Before World War II, an estimated 5,000 blacks lived in San Francisco; and after the war, there were over 50,000. in the 1940s, African Americans from the coastal areas of Texas, Louisiana, and Mississippi migrated to seek jobs in the region’s shipyards and docks. The black population in the Bay Area further grew with waves of immigration from the Caribbean in the 1950s and from Africa in the 1960s.
Composer Anthony Brown and Dimensions Dance Theater collaborated to create Cross Currents, a multi-disciplinary work exploring the personal stories and legacies of these migrations, drawing upon the personal histories of Brown, a San Francisco native of African, Native American and Japanese descent, and Dimensions’ Artistic Director, Deborah Vaughan, who has a deep knowledge of African and African American dance forms and their cultural context.

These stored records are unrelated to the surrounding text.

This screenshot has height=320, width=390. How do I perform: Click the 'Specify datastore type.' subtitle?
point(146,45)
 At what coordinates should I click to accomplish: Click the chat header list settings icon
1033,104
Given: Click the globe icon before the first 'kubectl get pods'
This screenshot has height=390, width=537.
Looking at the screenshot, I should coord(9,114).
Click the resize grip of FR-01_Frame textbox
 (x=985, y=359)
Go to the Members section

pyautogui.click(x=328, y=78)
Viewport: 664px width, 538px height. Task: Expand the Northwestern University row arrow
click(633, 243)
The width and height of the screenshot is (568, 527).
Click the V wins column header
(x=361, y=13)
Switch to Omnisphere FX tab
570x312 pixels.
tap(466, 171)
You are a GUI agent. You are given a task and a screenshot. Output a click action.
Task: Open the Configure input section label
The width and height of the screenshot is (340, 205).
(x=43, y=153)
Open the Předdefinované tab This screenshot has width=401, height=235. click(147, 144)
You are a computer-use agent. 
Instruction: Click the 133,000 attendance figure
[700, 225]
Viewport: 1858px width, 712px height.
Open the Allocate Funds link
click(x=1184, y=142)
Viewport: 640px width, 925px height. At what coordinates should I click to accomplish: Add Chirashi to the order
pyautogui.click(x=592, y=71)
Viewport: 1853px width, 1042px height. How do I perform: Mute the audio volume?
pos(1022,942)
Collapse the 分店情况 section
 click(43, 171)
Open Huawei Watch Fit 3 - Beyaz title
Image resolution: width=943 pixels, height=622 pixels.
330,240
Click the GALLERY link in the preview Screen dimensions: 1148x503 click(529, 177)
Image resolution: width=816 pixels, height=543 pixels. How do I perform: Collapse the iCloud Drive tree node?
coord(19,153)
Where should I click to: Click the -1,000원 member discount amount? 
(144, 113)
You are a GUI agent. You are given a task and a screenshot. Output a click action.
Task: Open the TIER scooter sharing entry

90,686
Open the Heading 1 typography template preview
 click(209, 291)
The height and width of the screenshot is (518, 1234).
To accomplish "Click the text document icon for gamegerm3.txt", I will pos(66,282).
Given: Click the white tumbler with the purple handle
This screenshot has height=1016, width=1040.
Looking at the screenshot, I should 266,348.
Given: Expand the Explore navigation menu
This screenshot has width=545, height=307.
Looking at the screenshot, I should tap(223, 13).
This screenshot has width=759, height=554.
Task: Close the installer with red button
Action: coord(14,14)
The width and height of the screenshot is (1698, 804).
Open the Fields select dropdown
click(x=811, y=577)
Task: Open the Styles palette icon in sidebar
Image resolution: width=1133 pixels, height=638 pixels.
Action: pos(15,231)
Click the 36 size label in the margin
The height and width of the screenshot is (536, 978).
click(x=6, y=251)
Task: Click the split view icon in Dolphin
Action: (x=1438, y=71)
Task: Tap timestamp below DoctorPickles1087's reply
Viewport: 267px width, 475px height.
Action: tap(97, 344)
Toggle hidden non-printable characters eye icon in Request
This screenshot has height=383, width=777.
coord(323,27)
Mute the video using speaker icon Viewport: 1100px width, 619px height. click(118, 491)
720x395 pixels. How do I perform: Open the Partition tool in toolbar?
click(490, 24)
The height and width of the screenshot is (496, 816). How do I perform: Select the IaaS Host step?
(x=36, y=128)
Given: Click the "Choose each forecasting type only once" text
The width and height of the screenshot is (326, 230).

Percussionist, composer, ethnomusicologist, and Guggenheim Fellow, Anthony Brown holds an M.A. and Ph.D. in music (ethnomusicology) from UC Berkeley, and a Master of Music degree in jazz performance from Rutgers University. As director of Anthony Brown’s Orchestra, he has become a seminal figure in contemporary California creative music, known for blending pan-Asian instruments and sensibilities with jazz. The score he composed for Cross Currents incorporated spirituals, blues, gospels, jazz, contemporary music, and spoken word along with influences from Asia and the Caribbean.
Dimensions Dance Theater is a professional dance company and school that was founded in Oakland, California in the early 1970s. It is widely recognized for its outstanding presentation of both traditional African dances and contemporary choreography drawn from African, Jazz, and Modern dance idioms.